== SUPPLIED DATA

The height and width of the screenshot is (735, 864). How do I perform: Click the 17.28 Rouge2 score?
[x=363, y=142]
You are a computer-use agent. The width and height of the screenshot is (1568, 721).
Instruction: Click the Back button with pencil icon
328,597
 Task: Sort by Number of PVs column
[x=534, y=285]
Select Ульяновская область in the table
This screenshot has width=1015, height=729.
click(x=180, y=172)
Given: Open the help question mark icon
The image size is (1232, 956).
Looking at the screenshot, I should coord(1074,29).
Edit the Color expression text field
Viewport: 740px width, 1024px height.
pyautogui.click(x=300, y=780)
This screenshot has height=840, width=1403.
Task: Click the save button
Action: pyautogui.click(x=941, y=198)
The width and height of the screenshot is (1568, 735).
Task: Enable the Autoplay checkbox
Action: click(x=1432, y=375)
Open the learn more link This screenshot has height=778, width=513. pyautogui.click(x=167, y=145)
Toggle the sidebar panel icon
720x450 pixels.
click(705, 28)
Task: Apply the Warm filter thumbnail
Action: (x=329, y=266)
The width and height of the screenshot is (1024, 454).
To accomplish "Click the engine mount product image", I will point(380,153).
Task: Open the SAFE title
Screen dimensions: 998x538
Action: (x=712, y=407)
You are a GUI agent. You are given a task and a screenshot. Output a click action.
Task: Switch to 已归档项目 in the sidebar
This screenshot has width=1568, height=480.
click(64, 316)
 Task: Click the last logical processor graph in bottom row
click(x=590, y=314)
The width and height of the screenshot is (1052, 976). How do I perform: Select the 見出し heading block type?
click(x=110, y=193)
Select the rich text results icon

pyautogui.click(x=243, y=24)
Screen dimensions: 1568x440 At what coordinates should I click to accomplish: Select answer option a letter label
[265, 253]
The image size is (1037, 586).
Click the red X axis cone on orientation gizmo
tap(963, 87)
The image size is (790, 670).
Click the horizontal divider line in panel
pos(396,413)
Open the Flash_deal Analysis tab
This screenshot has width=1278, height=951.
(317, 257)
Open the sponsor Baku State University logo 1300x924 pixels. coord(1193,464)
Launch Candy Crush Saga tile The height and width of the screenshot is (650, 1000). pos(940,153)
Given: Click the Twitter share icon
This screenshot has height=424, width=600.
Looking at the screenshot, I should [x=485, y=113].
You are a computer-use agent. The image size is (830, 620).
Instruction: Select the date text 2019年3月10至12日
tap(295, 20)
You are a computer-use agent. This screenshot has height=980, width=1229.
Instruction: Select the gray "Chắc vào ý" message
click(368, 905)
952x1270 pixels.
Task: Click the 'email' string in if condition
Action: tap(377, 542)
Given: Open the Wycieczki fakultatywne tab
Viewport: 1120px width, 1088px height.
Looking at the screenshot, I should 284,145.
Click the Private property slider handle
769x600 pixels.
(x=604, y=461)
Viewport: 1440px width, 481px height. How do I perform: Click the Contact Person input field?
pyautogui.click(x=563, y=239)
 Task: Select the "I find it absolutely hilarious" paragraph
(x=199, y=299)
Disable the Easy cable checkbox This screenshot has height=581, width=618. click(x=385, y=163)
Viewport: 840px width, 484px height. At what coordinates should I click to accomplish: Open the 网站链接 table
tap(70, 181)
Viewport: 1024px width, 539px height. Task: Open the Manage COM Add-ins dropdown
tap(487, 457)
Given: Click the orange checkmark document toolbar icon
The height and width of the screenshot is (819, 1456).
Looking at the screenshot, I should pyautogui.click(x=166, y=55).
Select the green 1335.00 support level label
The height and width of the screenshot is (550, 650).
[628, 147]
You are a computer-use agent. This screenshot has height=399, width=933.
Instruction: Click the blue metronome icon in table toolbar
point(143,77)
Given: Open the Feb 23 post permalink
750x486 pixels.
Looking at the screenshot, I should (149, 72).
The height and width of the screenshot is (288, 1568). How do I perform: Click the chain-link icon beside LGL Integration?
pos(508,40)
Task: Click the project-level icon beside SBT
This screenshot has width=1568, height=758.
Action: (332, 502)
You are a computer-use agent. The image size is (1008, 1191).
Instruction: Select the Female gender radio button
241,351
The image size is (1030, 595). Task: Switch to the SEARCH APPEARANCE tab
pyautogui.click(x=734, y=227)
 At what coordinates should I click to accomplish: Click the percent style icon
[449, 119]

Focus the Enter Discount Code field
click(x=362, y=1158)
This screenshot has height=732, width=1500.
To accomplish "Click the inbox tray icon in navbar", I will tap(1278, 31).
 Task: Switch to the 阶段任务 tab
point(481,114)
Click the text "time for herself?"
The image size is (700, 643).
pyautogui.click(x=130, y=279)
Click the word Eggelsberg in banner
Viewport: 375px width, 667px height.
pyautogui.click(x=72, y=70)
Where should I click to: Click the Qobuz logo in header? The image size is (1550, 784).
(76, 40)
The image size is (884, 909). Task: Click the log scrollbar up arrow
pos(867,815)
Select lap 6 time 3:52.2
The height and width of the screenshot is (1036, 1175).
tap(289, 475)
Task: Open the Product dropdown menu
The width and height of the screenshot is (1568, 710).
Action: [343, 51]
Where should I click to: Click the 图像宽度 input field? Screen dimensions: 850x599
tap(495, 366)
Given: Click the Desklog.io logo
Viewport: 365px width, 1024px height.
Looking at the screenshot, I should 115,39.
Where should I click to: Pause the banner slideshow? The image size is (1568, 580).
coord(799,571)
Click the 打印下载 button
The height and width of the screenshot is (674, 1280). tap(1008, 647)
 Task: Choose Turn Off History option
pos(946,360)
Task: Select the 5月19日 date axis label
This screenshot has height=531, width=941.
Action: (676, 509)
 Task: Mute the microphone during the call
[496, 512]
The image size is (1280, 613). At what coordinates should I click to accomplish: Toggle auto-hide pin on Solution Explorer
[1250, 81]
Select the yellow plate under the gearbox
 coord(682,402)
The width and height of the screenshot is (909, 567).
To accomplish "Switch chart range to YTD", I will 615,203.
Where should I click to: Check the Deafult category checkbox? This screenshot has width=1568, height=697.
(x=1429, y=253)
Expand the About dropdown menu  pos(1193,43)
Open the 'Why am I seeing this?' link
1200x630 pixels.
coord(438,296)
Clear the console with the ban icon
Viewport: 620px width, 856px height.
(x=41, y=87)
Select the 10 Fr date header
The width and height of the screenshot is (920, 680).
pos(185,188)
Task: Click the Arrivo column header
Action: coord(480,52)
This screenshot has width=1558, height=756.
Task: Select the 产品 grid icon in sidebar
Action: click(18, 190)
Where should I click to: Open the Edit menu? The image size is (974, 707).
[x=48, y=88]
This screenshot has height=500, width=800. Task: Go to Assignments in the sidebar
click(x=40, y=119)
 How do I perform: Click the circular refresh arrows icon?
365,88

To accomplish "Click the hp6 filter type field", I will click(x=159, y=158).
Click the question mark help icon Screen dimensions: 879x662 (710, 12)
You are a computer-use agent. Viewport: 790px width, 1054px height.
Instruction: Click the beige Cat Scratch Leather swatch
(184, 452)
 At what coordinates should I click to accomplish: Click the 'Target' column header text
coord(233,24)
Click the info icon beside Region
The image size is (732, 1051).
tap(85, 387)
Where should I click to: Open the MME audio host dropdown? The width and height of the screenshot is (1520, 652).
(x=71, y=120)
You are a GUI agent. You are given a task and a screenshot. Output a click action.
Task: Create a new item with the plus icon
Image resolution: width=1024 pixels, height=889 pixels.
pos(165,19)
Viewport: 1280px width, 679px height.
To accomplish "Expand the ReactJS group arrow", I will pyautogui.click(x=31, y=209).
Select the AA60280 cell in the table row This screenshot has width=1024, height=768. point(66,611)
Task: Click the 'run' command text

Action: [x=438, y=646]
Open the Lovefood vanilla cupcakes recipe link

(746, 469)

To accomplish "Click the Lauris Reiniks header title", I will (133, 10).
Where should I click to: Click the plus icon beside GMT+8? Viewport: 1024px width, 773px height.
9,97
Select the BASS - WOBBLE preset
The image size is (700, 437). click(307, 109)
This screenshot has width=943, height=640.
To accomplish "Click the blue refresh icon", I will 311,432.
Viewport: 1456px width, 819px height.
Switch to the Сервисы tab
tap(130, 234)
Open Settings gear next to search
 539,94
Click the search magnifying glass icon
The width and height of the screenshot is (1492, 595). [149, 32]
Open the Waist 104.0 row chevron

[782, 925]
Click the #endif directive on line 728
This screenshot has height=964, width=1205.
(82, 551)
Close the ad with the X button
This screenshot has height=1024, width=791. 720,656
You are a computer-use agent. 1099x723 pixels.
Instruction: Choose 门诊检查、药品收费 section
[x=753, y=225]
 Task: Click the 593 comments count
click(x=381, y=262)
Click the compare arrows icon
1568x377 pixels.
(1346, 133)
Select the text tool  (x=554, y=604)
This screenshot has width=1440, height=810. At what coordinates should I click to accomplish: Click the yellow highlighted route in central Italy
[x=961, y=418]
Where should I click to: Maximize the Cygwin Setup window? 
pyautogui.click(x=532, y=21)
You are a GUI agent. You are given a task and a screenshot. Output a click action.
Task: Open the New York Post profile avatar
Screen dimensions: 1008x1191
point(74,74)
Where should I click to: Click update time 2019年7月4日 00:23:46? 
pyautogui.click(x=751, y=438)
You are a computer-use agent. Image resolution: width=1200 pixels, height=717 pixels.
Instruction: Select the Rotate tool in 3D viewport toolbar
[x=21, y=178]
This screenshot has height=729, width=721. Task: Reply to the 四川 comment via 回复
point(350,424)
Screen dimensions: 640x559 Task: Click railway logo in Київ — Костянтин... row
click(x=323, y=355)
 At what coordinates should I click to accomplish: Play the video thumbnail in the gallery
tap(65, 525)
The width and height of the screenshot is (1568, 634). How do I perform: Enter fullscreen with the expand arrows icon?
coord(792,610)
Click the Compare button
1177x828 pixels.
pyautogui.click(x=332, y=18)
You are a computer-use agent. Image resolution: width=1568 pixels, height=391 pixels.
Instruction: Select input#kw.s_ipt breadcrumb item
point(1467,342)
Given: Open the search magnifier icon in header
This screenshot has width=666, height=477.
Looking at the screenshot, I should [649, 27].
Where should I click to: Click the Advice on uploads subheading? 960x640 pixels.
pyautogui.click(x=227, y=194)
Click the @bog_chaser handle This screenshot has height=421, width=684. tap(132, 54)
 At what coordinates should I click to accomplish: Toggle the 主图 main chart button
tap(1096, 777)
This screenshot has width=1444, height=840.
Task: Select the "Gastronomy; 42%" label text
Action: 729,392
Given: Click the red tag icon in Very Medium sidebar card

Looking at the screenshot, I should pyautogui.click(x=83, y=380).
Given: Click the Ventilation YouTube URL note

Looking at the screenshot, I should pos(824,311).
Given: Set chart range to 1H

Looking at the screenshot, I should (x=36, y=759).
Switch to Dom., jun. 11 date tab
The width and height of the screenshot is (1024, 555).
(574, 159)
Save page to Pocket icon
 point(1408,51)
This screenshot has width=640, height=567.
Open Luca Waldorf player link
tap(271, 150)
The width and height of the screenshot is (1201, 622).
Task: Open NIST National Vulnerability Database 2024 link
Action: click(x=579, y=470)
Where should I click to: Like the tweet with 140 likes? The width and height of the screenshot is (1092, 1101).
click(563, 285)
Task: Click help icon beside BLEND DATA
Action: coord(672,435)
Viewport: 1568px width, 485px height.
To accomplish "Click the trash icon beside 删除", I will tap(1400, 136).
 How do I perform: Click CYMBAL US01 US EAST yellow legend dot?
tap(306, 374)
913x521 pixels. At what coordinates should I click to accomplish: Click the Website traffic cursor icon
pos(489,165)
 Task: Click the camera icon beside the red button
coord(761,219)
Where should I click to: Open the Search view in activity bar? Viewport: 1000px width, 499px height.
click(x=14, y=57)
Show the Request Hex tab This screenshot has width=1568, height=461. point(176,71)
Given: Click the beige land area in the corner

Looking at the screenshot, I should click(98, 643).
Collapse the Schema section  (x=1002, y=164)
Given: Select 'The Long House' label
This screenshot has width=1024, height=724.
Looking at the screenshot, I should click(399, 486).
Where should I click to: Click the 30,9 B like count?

====

**WHAT NEEDS TO BE DONE**
Repeat exactly the lines that run from the opening of the listing through the line holding "Toggle the sidebar panel icon". Leave out everything else.

**COMPLETED TASK**
The height and width of the screenshot is (735, 864). How do I perform: Click the 17.28 Rouge2 score?
[x=363, y=142]
You are a computer-use agent. The width and height of the screenshot is (1568, 721).
Instruction: Click the Back button with pencil icon
328,597
 Task: Sort by Number of PVs column
[x=534, y=285]
Select Ульяновская область in the table
This screenshot has width=1015, height=729.
click(x=180, y=172)
Given: Open the help question mark icon
The image size is (1232, 956).
Looking at the screenshot, I should coord(1074,29).
Edit the Color expression text field
Viewport: 740px width, 1024px height.
pyautogui.click(x=300, y=780)
This screenshot has height=840, width=1403.
Task: Click the save button
Action: pyautogui.click(x=941, y=198)
The width and height of the screenshot is (1568, 735).
Task: Enable the Autoplay checkbox
Action: click(x=1432, y=375)
Open the learn more link This screenshot has height=778, width=513. pyautogui.click(x=167, y=145)
Toggle the sidebar panel icon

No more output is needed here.